Seems reasonable to me and reminiscent of this test from the original Enzyme paper (https://github.com/wsmoses/Enzyme/blob/savework2/enzyme/benchmarks/ode/ode.cpp) I think the one thing that needs to be done to get this work is KA playing nicely.

[wsmoses]

Oh actually I see the iteration loop is actually outside the kernel rather than inside it. This may require the integration that allows going through a kernel launch so may be slightly more tricky. The kernel should trivially work though. It would also be useful if you have a sample (perhaps more meaty, but up to you) kernel where all the work is in the kernel, rather than in the calling code.

[ali-ramadhan]

Ah the iteration loop could be inside the kernel. I guess I made the kernel take just one time since the Oceananigans.jl kernels just take one time step as well.
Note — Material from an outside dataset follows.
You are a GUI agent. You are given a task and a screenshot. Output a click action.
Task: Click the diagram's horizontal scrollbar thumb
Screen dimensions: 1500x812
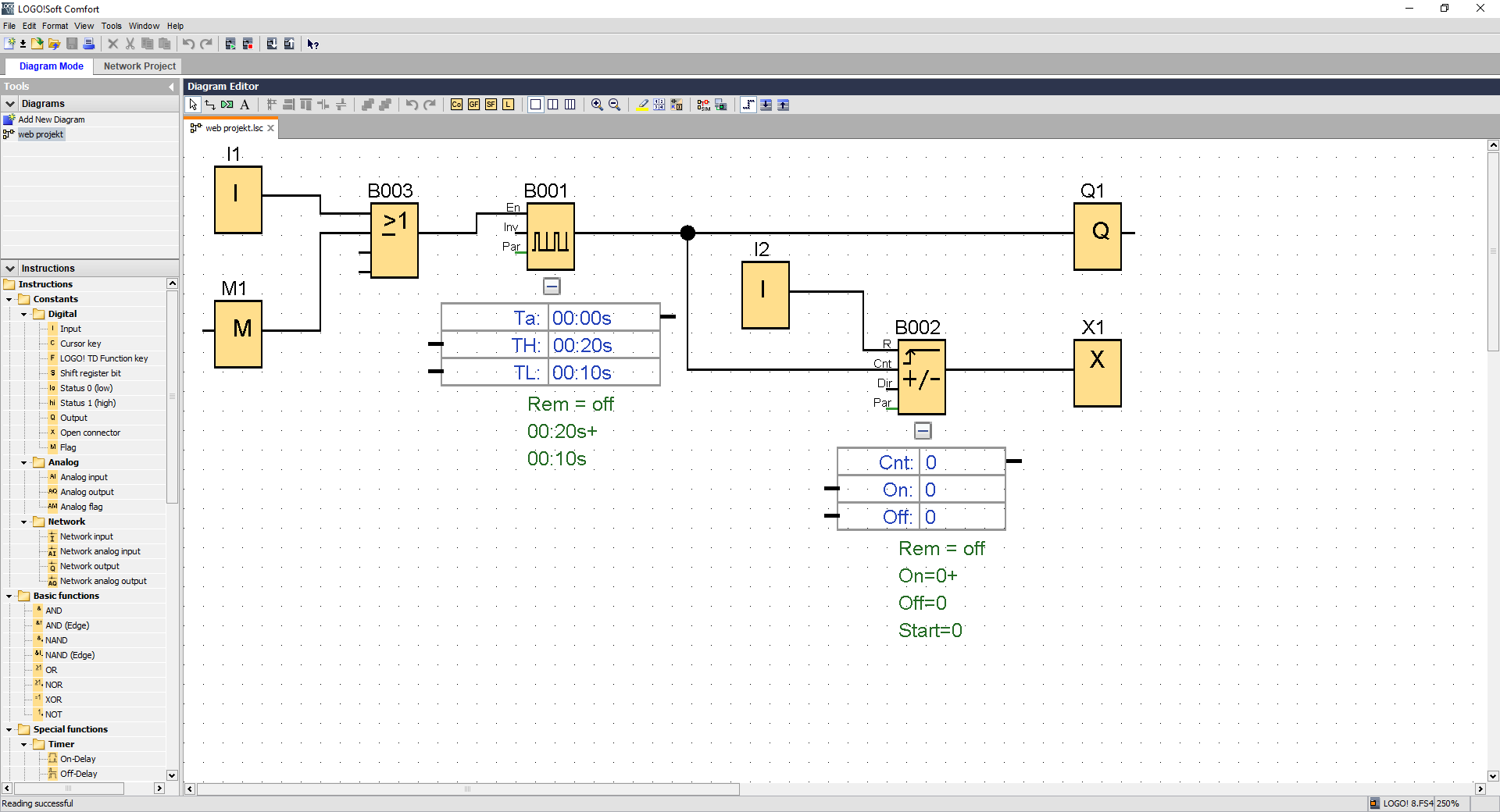tap(468, 789)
I moved the iteration loop into the kernel now.

[glwagner]

It would also be useful if you have a sample (perhaps more meaty, but up to you) kernel

@wsmoses we can also come up with a one-dimensional PDE example. Would that be useful or should we work with this zero dimensional case for now?

[glwagner]

These three lines are now also a single kernel launch, right?

[glwagner]

Should we add something like

using Enzyme

simulate_exponential_growth(k) = simulate_exponential_growth(; x₀=1.0, k=k, Δt=0.01, N=100, device=CPU())

@show autodiff(simulate_exponential_growth, Active(1.0))

to see what happens?

[glwagner]

Hmm, I realized I was a little confused. We need to define a loss function and take the gradient of that. Perhaps we can define a k_truth, and compare the result of the simulation at a given k_test? I'll make a comment on the kernel.

[glwagner]

We might want something like

function simulate_exponential_growth(; x₀, k_test, k_truth, Δt, N, device)

    if device isa CPU
        x = [x₀]
    elseif device isa CUDADevice
        x = CuArray([x₀])
    end

    time_step_kernel! = time_step!(device, 1)
    event = time_step_kernel!(x, k_test, Δt, N, ndrange=1)
    wait(event)

    CUDA.@allowscalar error = abs(x[1] - x₀ * exp(k_truth * Δt * N))

    return error
end

The example in the Enzyme README takes the gradient of a single-argument function. If we need to use this pattern then we'd want to define a second function:

simulate_exponential_growth(k) = simulate_exponential_growth(; x₀=1.0, k_test=k, k_truth=1.0, Δt=0.01, N=100, device=CPU())

and perhaps try to execute

@show autodiff(simulate_exponential_growth, Active(1.1))

We could also determine whether the result of the autodiff is similar to the result of a finite difference (more of a sanity check since presumably there have already been countless tests of this nature).